__DATA RECORDS__
============

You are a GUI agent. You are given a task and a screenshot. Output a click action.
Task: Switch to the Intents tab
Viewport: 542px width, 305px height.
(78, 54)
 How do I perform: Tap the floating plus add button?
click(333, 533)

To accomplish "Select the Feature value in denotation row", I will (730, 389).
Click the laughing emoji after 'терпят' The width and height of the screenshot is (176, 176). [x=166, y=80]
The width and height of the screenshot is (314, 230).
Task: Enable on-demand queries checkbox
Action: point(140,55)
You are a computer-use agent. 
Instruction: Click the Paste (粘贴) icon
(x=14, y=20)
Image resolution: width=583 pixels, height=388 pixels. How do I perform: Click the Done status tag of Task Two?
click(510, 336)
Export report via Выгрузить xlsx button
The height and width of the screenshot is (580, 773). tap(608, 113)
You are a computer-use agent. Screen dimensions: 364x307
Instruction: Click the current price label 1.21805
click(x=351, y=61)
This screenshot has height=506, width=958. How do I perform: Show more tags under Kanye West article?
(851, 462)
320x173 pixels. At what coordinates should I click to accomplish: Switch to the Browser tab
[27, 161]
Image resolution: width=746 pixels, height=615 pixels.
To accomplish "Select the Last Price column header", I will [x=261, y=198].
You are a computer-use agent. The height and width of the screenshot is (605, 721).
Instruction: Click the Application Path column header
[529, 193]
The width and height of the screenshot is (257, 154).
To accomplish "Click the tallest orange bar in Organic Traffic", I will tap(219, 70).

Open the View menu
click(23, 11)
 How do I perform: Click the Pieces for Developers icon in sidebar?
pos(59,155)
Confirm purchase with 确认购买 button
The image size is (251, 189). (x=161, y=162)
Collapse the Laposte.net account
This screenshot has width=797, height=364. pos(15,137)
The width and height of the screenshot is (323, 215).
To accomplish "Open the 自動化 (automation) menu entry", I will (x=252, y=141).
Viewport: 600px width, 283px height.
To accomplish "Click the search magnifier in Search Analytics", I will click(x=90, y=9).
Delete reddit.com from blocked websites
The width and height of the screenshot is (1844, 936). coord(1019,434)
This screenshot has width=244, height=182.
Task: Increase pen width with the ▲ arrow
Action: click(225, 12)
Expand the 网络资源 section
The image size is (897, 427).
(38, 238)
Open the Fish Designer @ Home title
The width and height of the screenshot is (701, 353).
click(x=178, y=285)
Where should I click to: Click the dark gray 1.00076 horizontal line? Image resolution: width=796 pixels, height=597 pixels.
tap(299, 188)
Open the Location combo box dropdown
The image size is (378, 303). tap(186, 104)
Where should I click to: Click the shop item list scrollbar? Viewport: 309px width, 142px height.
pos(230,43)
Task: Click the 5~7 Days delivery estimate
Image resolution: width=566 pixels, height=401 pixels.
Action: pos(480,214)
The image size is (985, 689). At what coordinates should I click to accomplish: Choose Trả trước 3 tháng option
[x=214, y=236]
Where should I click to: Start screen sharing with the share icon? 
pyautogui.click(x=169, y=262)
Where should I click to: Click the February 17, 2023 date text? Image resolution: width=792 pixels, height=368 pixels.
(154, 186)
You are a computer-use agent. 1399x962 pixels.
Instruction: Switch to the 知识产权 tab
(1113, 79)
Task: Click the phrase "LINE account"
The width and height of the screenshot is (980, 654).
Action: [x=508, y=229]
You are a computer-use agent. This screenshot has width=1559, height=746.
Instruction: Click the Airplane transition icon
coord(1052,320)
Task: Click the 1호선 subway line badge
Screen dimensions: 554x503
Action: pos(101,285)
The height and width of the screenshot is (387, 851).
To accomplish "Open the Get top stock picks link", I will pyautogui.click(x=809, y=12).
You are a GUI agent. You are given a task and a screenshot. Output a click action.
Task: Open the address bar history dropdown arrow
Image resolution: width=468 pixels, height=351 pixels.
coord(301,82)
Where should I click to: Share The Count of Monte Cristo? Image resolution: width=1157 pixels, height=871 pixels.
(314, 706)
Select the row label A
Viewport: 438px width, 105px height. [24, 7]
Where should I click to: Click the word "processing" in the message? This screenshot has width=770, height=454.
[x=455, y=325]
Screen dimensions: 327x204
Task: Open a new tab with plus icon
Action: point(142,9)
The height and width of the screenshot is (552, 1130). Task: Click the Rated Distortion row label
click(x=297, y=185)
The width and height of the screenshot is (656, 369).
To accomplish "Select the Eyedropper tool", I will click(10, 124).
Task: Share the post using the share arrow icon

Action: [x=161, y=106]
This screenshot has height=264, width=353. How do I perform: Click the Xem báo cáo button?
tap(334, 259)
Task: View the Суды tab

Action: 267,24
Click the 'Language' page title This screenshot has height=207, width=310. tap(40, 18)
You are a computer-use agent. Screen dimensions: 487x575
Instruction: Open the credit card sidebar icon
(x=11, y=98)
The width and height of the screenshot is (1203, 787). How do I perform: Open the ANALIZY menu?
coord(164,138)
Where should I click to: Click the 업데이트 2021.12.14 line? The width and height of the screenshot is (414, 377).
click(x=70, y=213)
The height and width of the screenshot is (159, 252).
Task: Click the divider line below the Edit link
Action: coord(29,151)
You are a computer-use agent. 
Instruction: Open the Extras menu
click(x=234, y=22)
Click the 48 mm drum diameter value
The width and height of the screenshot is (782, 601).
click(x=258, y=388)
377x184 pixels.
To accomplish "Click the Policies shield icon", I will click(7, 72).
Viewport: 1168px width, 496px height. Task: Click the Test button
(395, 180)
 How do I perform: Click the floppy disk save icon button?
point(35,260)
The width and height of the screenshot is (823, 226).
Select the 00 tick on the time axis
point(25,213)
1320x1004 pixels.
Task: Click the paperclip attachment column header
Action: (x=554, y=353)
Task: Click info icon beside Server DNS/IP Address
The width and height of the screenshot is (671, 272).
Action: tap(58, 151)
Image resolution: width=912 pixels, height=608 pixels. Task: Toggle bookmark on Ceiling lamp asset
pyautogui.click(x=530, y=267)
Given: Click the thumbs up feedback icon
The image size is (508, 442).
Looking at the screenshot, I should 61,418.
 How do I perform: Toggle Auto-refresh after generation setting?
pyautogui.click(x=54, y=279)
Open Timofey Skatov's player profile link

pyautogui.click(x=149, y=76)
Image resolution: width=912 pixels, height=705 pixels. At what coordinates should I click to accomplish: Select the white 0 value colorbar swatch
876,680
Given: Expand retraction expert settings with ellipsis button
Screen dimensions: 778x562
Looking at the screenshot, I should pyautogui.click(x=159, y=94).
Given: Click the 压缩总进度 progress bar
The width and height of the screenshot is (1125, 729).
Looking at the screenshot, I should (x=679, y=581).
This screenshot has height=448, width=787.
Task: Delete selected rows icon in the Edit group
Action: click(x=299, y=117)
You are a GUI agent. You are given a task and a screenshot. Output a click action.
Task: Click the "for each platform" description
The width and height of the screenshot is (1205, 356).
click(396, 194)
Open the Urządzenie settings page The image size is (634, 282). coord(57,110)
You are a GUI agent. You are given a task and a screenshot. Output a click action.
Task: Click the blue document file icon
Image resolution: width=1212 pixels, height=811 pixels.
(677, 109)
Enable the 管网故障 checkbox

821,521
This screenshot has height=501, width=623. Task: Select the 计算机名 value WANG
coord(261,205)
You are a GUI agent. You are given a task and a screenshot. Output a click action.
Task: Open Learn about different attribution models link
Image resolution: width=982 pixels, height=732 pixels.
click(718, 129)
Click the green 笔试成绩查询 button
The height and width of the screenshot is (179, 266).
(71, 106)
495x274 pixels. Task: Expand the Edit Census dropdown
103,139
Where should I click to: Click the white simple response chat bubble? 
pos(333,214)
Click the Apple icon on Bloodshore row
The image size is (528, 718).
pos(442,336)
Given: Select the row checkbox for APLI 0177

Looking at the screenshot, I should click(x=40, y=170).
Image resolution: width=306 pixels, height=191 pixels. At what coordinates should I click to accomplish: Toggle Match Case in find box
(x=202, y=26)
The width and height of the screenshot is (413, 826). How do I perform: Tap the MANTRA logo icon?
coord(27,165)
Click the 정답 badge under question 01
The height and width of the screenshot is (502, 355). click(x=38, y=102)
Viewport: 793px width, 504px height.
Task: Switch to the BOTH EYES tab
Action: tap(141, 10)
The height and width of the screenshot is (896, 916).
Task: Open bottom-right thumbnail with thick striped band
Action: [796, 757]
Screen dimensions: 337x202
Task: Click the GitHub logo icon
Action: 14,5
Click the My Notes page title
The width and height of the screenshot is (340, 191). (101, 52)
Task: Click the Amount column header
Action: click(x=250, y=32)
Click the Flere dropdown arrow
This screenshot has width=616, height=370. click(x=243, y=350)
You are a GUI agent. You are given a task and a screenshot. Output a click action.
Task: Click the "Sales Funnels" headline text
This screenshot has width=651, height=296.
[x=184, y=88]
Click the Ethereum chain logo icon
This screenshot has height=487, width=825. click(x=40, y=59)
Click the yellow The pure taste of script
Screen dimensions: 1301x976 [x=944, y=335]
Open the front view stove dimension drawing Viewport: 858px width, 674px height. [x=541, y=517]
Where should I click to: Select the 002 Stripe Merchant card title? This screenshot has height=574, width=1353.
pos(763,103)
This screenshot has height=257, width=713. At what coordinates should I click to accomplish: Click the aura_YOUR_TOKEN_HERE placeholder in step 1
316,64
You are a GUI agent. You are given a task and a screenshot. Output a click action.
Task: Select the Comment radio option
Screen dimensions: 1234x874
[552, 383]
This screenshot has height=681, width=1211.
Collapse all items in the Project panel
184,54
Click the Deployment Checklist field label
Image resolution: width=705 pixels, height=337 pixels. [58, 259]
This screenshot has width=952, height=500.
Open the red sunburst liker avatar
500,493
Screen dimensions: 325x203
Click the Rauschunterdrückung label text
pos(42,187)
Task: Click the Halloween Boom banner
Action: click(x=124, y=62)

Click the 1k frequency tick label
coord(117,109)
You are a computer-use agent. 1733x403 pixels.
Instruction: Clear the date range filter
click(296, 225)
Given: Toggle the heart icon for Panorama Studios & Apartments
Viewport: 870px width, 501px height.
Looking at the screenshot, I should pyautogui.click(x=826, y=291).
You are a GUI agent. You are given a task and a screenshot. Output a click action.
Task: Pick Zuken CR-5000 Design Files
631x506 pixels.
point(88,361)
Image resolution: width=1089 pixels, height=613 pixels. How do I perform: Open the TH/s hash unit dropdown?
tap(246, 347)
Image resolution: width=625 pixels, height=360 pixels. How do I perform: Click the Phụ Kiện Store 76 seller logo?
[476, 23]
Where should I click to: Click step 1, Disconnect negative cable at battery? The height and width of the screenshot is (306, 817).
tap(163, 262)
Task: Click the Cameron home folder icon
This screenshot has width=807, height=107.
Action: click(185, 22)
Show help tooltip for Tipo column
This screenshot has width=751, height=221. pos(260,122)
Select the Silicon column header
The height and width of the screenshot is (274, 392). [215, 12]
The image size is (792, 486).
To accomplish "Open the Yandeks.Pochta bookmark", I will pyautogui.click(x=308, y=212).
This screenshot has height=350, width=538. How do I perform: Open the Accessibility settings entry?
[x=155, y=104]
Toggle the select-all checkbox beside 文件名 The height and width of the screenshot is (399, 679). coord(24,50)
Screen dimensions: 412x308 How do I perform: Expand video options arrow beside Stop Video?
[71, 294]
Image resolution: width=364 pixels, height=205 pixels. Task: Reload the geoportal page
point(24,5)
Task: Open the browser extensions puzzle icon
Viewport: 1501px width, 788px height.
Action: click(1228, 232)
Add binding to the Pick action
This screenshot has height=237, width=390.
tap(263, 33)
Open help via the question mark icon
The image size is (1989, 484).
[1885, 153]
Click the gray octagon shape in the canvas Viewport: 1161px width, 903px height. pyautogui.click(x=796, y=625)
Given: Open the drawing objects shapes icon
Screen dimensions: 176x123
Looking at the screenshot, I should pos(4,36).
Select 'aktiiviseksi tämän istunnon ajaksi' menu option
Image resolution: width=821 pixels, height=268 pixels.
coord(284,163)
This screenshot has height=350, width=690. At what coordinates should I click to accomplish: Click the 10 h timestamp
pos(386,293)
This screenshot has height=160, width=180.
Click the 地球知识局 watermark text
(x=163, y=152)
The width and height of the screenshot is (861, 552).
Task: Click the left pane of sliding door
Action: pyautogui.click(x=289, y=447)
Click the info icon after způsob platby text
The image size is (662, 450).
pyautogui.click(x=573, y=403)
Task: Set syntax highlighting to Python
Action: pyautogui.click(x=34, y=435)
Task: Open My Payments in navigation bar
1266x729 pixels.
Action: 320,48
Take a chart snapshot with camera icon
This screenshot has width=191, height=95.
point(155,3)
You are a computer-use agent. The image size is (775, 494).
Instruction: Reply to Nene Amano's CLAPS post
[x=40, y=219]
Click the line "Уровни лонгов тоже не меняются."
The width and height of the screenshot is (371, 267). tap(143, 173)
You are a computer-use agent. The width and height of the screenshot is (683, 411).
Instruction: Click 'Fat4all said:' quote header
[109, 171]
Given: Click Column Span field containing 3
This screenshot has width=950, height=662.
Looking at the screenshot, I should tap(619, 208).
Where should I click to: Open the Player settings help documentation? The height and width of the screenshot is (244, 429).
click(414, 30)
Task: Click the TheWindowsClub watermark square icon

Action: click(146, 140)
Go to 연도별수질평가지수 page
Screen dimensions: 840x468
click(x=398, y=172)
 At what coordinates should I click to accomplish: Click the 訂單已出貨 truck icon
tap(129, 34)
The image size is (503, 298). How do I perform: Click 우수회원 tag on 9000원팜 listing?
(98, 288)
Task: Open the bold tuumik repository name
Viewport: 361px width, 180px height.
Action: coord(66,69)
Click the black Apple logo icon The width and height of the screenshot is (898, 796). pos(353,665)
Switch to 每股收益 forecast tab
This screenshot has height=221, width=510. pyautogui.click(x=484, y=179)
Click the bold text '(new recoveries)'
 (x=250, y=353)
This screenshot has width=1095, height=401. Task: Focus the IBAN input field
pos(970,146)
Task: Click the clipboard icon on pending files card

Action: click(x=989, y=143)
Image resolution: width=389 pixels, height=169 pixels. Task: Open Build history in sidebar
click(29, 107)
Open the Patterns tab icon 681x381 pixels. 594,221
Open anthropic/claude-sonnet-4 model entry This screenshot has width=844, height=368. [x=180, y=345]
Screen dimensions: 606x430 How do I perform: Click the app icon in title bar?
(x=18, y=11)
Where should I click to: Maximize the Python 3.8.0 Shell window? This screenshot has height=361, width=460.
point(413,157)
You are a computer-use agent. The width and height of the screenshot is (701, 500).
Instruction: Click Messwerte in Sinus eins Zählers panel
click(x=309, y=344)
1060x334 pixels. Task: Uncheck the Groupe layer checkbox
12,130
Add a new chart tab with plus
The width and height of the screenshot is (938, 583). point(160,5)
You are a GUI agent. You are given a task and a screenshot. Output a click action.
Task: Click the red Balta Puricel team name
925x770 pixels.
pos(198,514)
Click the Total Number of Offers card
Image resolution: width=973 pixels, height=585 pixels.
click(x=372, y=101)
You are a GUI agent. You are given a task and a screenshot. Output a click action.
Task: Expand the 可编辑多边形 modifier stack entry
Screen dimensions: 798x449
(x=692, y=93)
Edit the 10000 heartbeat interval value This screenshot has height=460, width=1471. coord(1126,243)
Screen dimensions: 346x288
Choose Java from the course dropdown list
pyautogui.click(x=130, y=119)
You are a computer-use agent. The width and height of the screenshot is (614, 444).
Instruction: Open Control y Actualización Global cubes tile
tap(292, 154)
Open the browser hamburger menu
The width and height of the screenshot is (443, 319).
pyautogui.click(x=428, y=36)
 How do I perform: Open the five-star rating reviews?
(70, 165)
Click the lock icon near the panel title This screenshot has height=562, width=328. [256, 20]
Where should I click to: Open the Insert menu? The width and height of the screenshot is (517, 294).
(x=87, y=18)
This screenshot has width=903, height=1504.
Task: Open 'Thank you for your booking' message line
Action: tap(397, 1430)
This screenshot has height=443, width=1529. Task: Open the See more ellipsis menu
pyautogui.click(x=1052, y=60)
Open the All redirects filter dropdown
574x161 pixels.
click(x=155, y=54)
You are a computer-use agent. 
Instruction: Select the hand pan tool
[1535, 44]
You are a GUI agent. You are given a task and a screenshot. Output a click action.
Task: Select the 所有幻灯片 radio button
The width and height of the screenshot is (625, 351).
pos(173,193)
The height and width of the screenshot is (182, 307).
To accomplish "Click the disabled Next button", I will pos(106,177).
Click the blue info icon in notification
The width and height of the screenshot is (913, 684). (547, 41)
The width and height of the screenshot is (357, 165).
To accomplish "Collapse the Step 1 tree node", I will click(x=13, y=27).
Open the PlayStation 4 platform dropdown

============

__WHAT IS REQUIRED__
Give the count of lines in the listing that hold the word "platform", with no other text.

__EXPECTED ANSWER__
2